_Task brief_: Word for word, restate every entry shown below.

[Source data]

Segment Open

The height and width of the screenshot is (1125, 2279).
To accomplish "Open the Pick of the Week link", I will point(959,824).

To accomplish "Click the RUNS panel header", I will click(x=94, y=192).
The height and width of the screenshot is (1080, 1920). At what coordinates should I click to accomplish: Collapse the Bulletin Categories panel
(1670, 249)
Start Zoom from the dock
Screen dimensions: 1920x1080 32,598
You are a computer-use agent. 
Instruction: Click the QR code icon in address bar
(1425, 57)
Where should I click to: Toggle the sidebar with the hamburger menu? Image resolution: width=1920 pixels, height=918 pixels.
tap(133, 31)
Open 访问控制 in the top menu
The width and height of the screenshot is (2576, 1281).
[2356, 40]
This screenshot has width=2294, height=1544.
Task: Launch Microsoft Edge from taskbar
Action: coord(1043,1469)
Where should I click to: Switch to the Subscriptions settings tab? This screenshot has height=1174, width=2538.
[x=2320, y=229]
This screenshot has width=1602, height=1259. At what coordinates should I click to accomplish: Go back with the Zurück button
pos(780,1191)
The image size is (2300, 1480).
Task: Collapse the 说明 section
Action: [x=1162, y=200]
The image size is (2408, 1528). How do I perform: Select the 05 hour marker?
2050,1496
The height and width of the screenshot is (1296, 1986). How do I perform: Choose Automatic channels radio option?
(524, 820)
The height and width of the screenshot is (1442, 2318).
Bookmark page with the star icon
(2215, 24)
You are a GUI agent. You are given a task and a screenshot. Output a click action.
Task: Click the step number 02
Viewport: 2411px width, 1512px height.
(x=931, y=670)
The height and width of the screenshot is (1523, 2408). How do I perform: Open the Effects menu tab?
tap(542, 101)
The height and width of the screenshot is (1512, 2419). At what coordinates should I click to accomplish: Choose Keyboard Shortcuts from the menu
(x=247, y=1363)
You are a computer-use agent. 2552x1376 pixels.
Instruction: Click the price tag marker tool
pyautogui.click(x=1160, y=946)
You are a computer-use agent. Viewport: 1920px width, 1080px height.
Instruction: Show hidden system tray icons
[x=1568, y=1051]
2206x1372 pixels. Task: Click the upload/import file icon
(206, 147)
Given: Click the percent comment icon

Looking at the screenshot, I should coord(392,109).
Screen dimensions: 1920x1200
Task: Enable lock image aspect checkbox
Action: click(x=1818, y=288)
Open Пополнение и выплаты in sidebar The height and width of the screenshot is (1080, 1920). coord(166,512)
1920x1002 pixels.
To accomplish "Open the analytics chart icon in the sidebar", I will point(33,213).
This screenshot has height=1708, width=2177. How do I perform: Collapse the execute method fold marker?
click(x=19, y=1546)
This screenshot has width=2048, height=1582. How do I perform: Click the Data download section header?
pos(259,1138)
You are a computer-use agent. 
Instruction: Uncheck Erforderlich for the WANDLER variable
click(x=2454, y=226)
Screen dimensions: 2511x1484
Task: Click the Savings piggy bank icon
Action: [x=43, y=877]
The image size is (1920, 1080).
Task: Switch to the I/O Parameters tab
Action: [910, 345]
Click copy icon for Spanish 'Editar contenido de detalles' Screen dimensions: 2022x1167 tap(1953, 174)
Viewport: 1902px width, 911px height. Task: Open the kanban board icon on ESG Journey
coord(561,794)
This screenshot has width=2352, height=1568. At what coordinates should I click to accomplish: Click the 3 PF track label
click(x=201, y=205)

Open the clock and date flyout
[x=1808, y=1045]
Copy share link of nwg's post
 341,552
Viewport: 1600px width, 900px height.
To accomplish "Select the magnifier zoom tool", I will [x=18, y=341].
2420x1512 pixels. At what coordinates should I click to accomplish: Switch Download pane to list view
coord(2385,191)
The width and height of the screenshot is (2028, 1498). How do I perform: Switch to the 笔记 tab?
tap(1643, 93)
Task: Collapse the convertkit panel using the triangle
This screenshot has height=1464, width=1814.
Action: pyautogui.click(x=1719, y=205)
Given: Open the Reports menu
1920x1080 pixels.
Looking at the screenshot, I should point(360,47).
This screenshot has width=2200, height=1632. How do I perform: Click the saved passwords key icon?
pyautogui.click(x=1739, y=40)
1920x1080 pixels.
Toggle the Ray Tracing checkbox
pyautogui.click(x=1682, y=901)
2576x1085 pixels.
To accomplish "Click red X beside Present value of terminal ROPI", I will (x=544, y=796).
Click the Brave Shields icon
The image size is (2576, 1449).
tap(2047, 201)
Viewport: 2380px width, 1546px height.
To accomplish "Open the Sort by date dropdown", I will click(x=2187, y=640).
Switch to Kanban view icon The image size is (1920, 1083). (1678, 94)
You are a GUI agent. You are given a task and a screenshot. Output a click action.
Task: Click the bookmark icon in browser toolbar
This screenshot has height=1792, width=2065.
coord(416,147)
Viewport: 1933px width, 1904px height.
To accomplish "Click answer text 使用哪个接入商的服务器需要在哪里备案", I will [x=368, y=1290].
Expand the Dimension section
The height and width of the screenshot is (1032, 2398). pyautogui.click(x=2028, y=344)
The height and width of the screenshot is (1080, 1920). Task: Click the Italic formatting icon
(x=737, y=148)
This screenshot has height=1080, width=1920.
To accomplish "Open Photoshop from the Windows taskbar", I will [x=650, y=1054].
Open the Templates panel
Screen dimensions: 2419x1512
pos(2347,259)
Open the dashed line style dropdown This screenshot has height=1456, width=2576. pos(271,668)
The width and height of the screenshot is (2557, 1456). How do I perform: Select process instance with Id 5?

Segment Closed

_Response box_:
The height and width of the screenshot is (1125, 2279).
To accomplish "Open the Pick of the Week link", I will point(959,824).

To accomplish "Click the RUNS panel header", I will click(x=94, y=192).
The height and width of the screenshot is (1080, 1920). At what coordinates should I click to accomplish: Collapse the Bulletin Categories panel
(1670, 249)
Start Zoom from the dock
Screen dimensions: 1920x1080 32,598
You are a computer-use agent. 
Instruction: Click the QR code icon in address bar
(1425, 57)
Where should I click to: Toggle the sidebar with the hamburger menu? Image resolution: width=1920 pixels, height=918 pixels.
tap(133, 31)
Open 访问控制 in the top menu
The width and height of the screenshot is (2576, 1281).
[2356, 40]
This screenshot has width=2294, height=1544.
Task: Launch Microsoft Edge from taskbar
Action: coord(1043,1469)
Where should I click to: Switch to the Subscriptions settings tab? This screenshot has height=1174, width=2538.
[x=2320, y=229]
This screenshot has width=1602, height=1259. At what coordinates should I click to accomplish: Go back with the Zurück button
pos(780,1191)
The image size is (2300, 1480).
Task: Collapse the 说明 section
Action: [x=1162, y=200]
The image size is (2408, 1528). How do I perform: Select the 05 hour marker?
2050,1496
The height and width of the screenshot is (1296, 1986). How do I perform: Choose Automatic channels radio option?
(524, 820)
The height and width of the screenshot is (1442, 2318).
Bookmark page with the star icon
(2215, 24)
You are a GUI agent. You are given a task and a screenshot. Output a click action.
Task: Click the step number 02
Viewport: 2411px width, 1512px height.
(x=931, y=670)
The height and width of the screenshot is (1523, 2408). How do I perform: Open the Effects menu tab?
tap(542, 101)
The height and width of the screenshot is (1512, 2419). At what coordinates should I click to accomplish: Choose Keyboard Shortcuts from the menu
(x=247, y=1363)
You are a computer-use agent. 2552x1376 pixels.
Instruction: Click the price tag marker tool
pyautogui.click(x=1160, y=946)
You are a computer-use agent. Viewport: 1920px width, 1080px height.
Instruction: Show hidden system tray icons
[x=1568, y=1051]
2206x1372 pixels. Task: Click the upload/import file icon
(206, 147)
Given: Click the percent comment icon

Looking at the screenshot, I should coord(392,109).
Screen dimensions: 1920x1200
Task: Enable lock image aspect checkbox
Action: click(x=1818, y=288)
Open Пополнение и выплаты in sidebar The height and width of the screenshot is (1080, 1920). coord(166,512)
1920x1002 pixels.
To accomplish "Open the analytics chart icon in the sidebar", I will point(33,213).
This screenshot has height=1708, width=2177. How do I perform: Collapse the execute method fold marker?
click(x=19, y=1546)
This screenshot has width=2048, height=1582. How do I perform: Click the Data download section header?
pos(259,1138)
You are a computer-use agent. 
Instruction: Uncheck Erforderlich for the WANDLER variable
click(x=2454, y=226)
Screen dimensions: 2511x1484
Task: Click the Savings piggy bank icon
Action: [x=43, y=877]
The image size is (1920, 1080).
Task: Switch to the I/O Parameters tab
Action: [910, 345]
Click copy icon for Spanish 'Editar contenido de detalles' Screen dimensions: 2022x1167 tap(1953, 174)
Viewport: 1902px width, 911px height. Task: Open the kanban board icon on ESG Journey
coord(561,794)
This screenshot has width=2352, height=1568. At what coordinates should I click to accomplish: Click the 3 PF track label
click(x=201, y=205)

Open the clock and date flyout
[x=1808, y=1045]
Copy share link of nwg's post
 341,552
Viewport: 1600px width, 900px height.
To accomplish "Select the magnifier zoom tool", I will [x=18, y=341].
2420x1512 pixels. At what coordinates should I click to accomplish: Switch Download pane to list view
coord(2385,191)
The width and height of the screenshot is (2028, 1498). How do I perform: Switch to the 笔记 tab?
tap(1643, 93)
Task: Collapse the convertkit panel using the triangle
This screenshot has height=1464, width=1814.
Action: pyautogui.click(x=1719, y=205)
Given: Open the Reports menu
1920x1080 pixels.
Looking at the screenshot, I should point(360,47).
This screenshot has width=2200, height=1632. How do I perform: Click the saved passwords key icon?
pyautogui.click(x=1739, y=40)
1920x1080 pixels.
Toggle the Ray Tracing checkbox
pyautogui.click(x=1682, y=901)
2576x1085 pixels.
To accomplish "Click red X beside Present value of terminal ROPI", I will (x=544, y=796).
Click the Brave Shields icon
The image size is (2576, 1449).
tap(2047, 201)
Viewport: 2380px width, 1546px height.
To accomplish "Open the Sort by date dropdown", I will click(x=2187, y=640).
Switch to Kanban view icon The image size is (1920, 1083). (1678, 94)
You are a GUI agent. You are given a task and a screenshot. Output a click action.
Task: Click the bookmark icon in browser toolbar
This screenshot has height=1792, width=2065.
coord(416,147)
Viewport: 1933px width, 1904px height.
To accomplish "Click answer text 使用哪个接入商的服务器需要在哪里备案", I will [x=368, y=1290].
Expand the Dimension section
The height and width of the screenshot is (1032, 2398). pyautogui.click(x=2028, y=344)
The height and width of the screenshot is (1080, 1920). Task: Click the Italic formatting icon
(x=737, y=148)
This screenshot has height=1080, width=1920.
To accomplish "Open Photoshop from the Windows taskbar", I will [x=650, y=1054].
Open the Templates panel
Screen dimensions: 2419x1512
pos(2347,259)
Open the dashed line style dropdown This screenshot has height=1456, width=2576. pos(271,668)
The width and height of the screenshot is (2557, 1456). How do I perform: Select process instance with Id 5?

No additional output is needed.